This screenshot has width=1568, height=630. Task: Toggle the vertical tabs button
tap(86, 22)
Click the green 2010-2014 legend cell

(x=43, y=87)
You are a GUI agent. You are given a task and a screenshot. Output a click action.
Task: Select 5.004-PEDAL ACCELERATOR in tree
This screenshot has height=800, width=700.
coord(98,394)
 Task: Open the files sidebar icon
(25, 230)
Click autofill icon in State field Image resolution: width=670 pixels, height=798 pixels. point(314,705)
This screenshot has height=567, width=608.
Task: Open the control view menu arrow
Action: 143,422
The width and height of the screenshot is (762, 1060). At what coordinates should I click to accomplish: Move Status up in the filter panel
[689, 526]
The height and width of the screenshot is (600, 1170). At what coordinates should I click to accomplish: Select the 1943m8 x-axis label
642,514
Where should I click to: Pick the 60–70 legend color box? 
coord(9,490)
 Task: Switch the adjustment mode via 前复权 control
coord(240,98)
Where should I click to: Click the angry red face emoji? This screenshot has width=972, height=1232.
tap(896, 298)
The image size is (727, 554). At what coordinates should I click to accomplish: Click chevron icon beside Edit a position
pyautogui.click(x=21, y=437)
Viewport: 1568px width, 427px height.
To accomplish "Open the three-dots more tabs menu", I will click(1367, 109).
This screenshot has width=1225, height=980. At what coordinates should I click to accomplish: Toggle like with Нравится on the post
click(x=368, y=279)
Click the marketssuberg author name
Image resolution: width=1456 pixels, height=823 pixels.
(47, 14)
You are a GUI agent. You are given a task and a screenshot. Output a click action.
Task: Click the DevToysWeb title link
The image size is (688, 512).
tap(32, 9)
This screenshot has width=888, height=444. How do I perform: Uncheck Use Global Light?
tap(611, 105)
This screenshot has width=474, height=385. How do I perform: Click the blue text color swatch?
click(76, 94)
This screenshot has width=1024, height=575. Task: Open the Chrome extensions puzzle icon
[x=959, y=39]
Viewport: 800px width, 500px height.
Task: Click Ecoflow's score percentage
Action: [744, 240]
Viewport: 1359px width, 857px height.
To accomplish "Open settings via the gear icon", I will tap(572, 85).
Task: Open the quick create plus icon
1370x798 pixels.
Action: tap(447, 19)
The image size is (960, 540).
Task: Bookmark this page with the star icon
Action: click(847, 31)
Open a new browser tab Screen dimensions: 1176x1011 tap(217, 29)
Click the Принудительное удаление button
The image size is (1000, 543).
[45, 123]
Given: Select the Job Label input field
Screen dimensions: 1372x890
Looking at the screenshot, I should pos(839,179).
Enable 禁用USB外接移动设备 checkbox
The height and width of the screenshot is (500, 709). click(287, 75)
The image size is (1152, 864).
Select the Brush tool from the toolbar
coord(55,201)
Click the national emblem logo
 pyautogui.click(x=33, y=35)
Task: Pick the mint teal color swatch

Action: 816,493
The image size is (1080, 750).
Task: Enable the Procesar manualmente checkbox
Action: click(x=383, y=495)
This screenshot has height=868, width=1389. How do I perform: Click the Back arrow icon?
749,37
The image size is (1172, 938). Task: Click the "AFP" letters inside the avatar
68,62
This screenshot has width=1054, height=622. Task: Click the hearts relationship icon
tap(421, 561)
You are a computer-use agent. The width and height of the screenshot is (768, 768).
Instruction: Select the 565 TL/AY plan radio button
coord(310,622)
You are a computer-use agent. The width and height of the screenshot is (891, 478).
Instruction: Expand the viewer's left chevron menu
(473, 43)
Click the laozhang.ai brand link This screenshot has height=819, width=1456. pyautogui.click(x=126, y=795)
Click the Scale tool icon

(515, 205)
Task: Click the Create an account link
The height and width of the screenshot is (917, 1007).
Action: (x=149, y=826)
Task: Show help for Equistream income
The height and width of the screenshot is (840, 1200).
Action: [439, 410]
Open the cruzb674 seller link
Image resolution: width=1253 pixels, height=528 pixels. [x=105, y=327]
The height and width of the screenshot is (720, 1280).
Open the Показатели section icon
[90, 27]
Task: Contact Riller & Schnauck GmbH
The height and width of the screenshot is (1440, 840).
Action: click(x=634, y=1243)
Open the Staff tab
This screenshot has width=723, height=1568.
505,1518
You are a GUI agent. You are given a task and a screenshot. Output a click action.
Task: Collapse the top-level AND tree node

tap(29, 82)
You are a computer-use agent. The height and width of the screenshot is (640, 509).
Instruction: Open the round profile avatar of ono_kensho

-*-

■ YOUR GOAL
The expected output is every line from the material above where "computer" can be found.

■ SOLUTION TO THIS EXERCISE
You are a computer-use agent. The width and height of the screenshot is (768, 768).
You are a computer-use agent. The width and height of the screenshot is (891, 478).
You are a computer-use agent. The height and width of the screenshot is (640, 509).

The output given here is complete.